The standing-room-only forum, which Akers moderated, was held in a lecture hall inside the Social Sciences building at the University of Michigan-Dearborn. The four-member panel consisted of Lester Spence, associate professor of political science and Africana studies at John Hopkins University; Namira Islam, a lawyer and co-founder/co-director of the Muslim Anti-Racism Collaborative (MuslimARC); Patrick Leary, associate professor of English at Wayne State University and Stephen Henderson, host of “Detroit Today” on WDET radio.
The panel began by discussing the statue’s prominent display. Located outside of the Dearborn Historical Museum, the statue of a waving Hubbard greets both museum visitors and people driving by on South Brady Street.
Last year, a plaque was placed behind the statue with one paragraph describing Hubbard’s flaws sandwiched between two paragraphs of flattery.
“A self-acknowledged segregationist,” the plaque reads in part, “he periodically gained negative national attention for comments that disparaged African Americans. Hubbard was a controversial figure who won re-election by landslide margins despite a libel judgment, a recall attempt, a grand jury investigation, a governor’s removal hearing and a federal civil rights conspiracy trial.”
Spence said that it wasn’t a revelation to hear about Hubbard’s racism.
“I knew as a sixth grader Hubbard was a racist,” he said. “Racism is a political project that has the consequences of hoarding resources.”
Spence said his parents put him into Sacred Heart in Dearborn instead of the schools in their own city of Inkster because the schools in Inkster were in such bad shape.
“Individuals and actors who create cities are interested in hoarding resources and keeping them for themselves,” Spence said. “When we think about race and racism we can think about Orville Hubbard and him being a segregationist, but you have to take into account that second part [hoarding resources]. Racism reduces public support for welfare, rehabilitative methods in dealing with crime [and] reduces support for transportation across district lines.”
Spence spoke about a 1974 Supreme Court case, “Milliken v Bradley”, which, in a 5-4 ruling, overturned a 1971 District Court ruling stating that Detroit’s schools were racially imbalanced. The judge in the District Court case had ordered a desegregation plan involving 85 outlying school districts, because he’d found Detroit-only plans inadequate.
The question raised before the Supreme Court was whether federal courts had the authority to impose a multi-district desegregation plan on schools located outside of the Detroit area. The justices decided the courts did not have that authority and emphasized that local control over the operation of schools was important.

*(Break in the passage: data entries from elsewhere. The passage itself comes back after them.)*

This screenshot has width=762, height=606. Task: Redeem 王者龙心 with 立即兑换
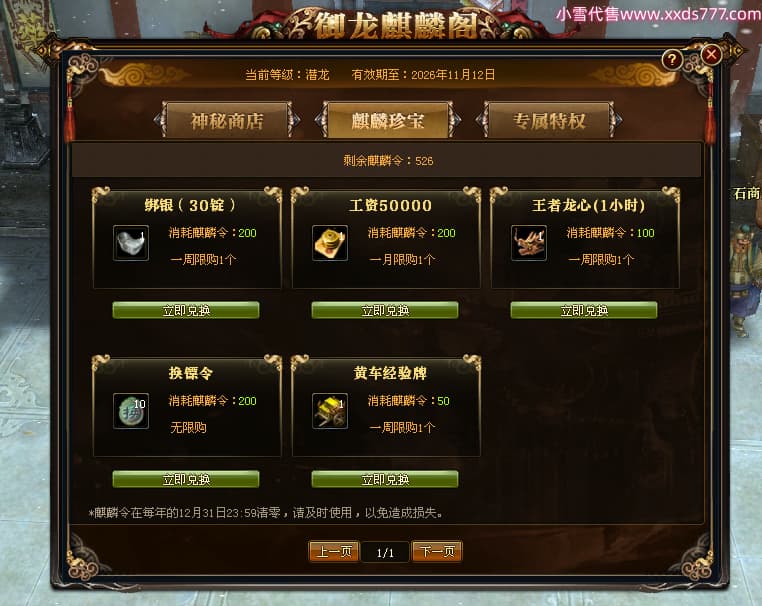coord(584,311)
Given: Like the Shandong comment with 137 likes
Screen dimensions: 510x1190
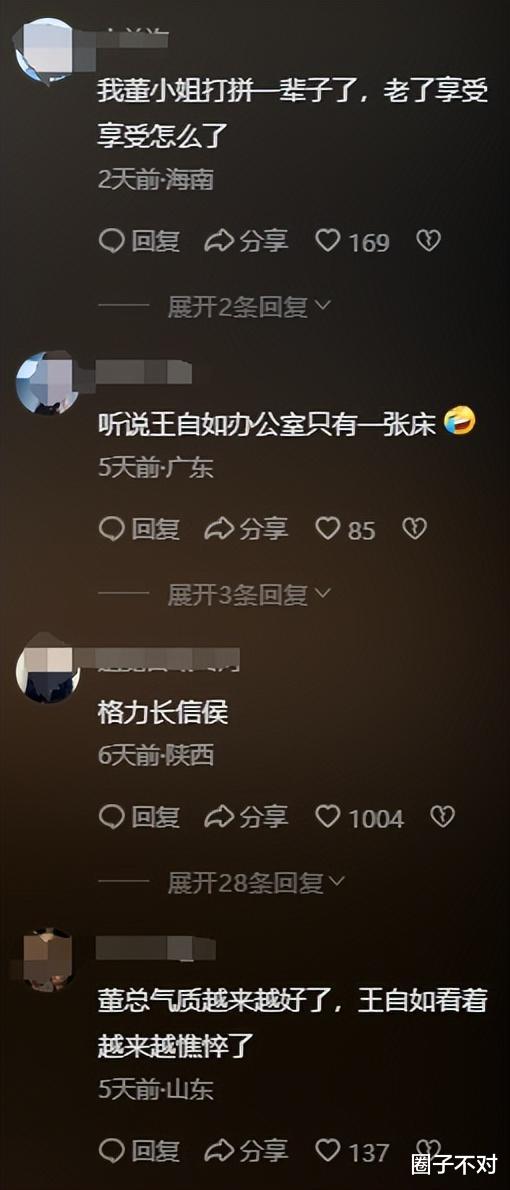Looking at the screenshot, I should point(352,1151).
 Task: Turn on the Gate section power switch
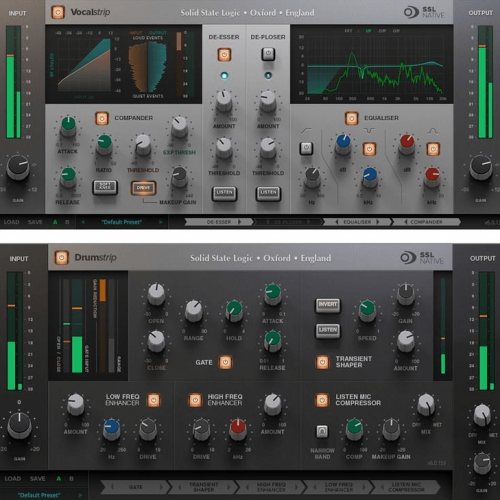click(x=225, y=362)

If the District Court ruling hadn’t been overturned, Inkster students would have been able to go to Dearborn schools. The decision made interschool busing possible within a school district, but did not make inter-district busing available.
“After that, Inkster kids could only go to Inkster schools, Detroit kids could only go to Detroit schools,” Spence said. “What does that do? That further hoards resources. It further creates the incentive for racial segregation.”
Today, this incentive has led to Michigan having 891 school districts in 83 counties.
“Public monuments express public values,” Leary said. “Especially when they are in a public space.”
He said that when a statue is in a public space it implicitly suggests the community shares the values associated with it.
“If his [Hubbard’s] history in our present tells us anything it’s that symbolism matters quite a lot,” Leary said. “Politics were a perpetual publicity stunt to him. So questions of symbolism sort of go to the arc of what he was about and what his legacy is about.”
Islam told the audience that history is written by the winners.
“Something like a statue is part of the larger broader narrative about what is history in this country,” she said. “We have this very skewed understanding in our textbooks, in our media and art; in all kinds of different forms of representation as to who is American, who speaks for America. All these different things that erase the existence of multiple different people of color.”
She said this produces a society that is deeply undereducated about issues of race and racism. When statues of racist leaders are placed in public spaces it reinforces those ideas. She said it tells citizens these are the people we should be learning about and trying to emulate.
Henderson, who grew up in downtown Detroit, told a story about his mother teaching him how to drive in 1984, when he was 14. He said she told him to always be careful once he entered certain areas of Metro Detroit.
She’d said that because of the color of his skin, once he crossed over Alter Road heading east into Grosse Pointe (or crossing Wyoming Road on Michigan Avenue into Dearborn) he needed to be careful.
Henderson said his son is 14-years-old and he’s about to teach him how to drive.
“I’m going to say the same thing to my son in 2018 that my mother said to me in 1984,” he said. “Think about that; that’s 34 years later [and] I have to have the same conversation.”